DATA SHOWN:
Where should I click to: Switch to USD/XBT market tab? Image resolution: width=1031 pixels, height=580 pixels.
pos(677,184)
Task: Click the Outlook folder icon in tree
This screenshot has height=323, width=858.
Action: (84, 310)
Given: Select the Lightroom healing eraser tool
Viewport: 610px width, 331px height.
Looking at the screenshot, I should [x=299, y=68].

* * *

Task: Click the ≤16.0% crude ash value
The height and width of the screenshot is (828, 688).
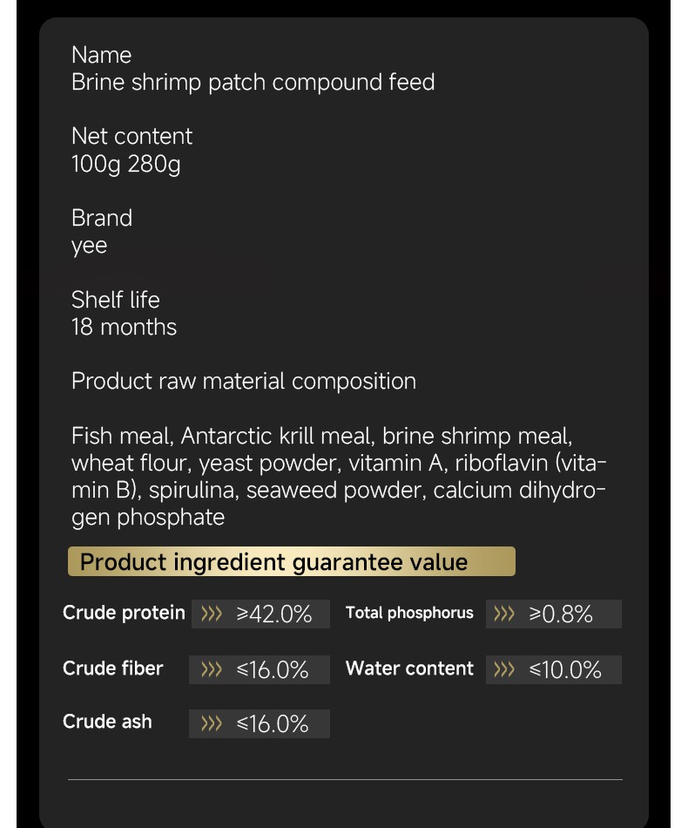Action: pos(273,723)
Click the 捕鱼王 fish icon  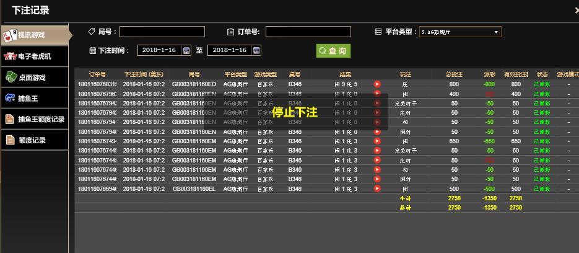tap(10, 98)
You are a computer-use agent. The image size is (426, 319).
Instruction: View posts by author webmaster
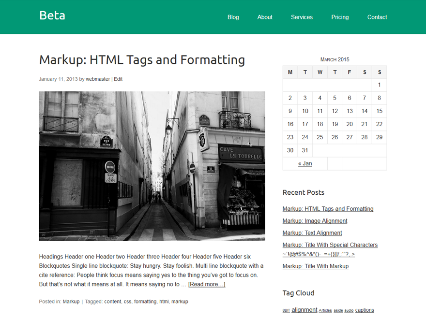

* * *

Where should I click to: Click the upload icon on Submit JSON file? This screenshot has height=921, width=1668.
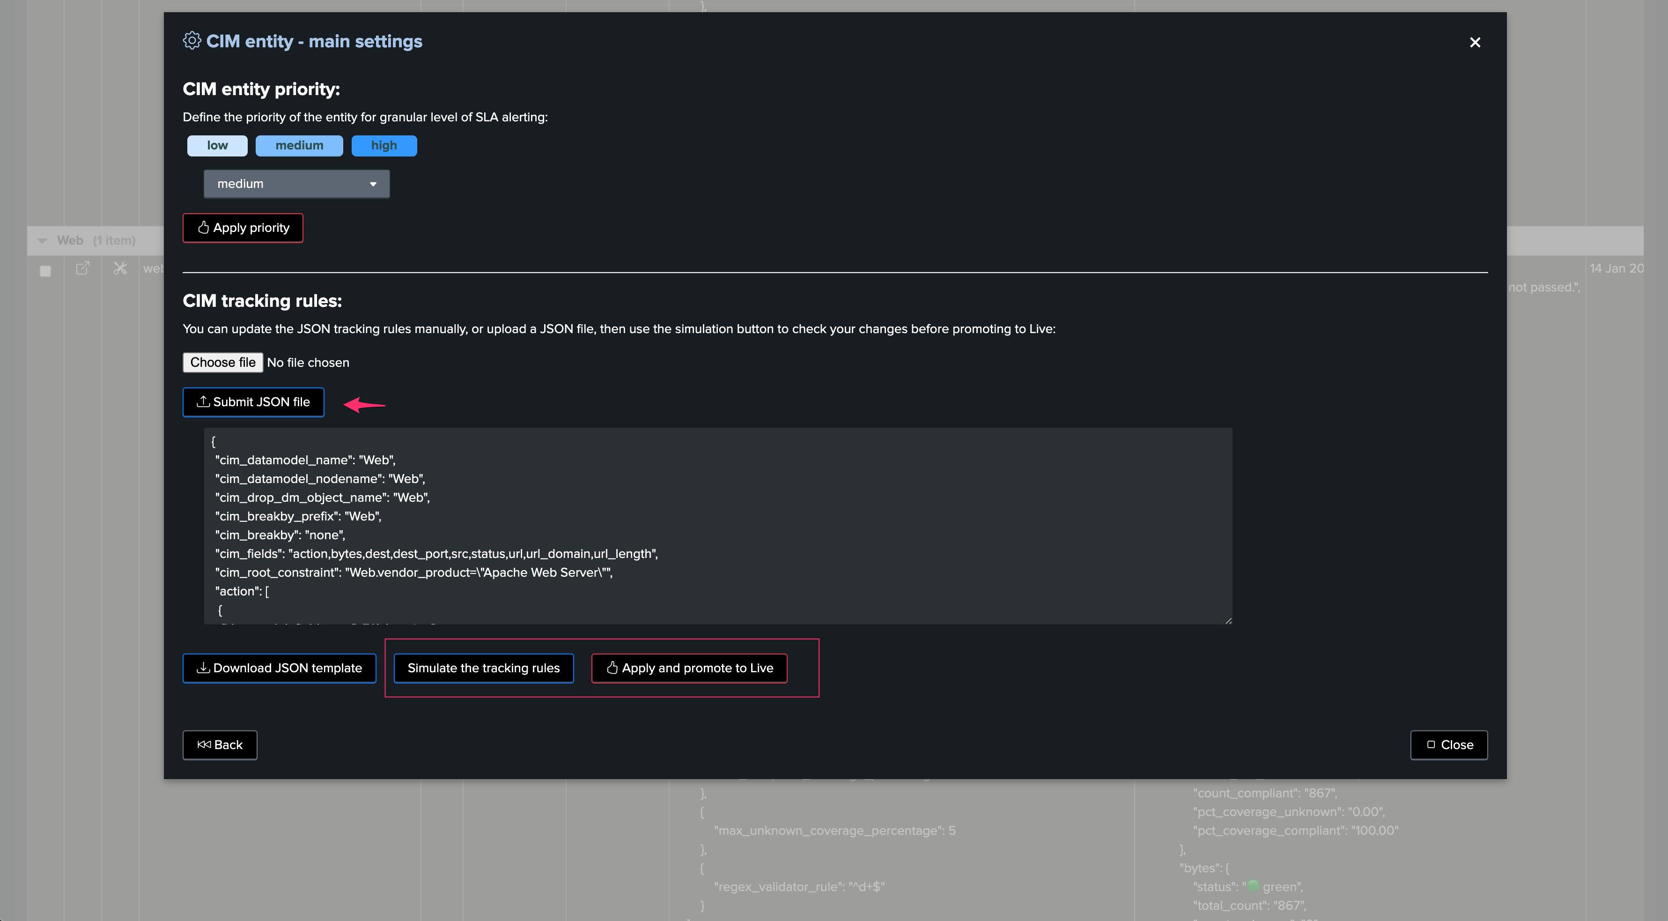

TASK: Rewrite the listing from the line with "Where should I click to: Switch" to the line with "Looking at the", replacing "folder" with "calendar" and keeping everything else the same.

RESULT FOR THIS TASK:
Where should I click to: Switch to USD/XBT market tab? Image resolution: width=1031 pixels, height=580 pixels.
pos(677,184)
Task: Click the Outlook calendar icon in tree
This screenshot has height=323, width=858.
Action: (84, 310)
Given: Select the Lightroom healing eraser tool
Viewport: 610px width, 331px height.
Looking at the screenshot, I should [x=299, y=68].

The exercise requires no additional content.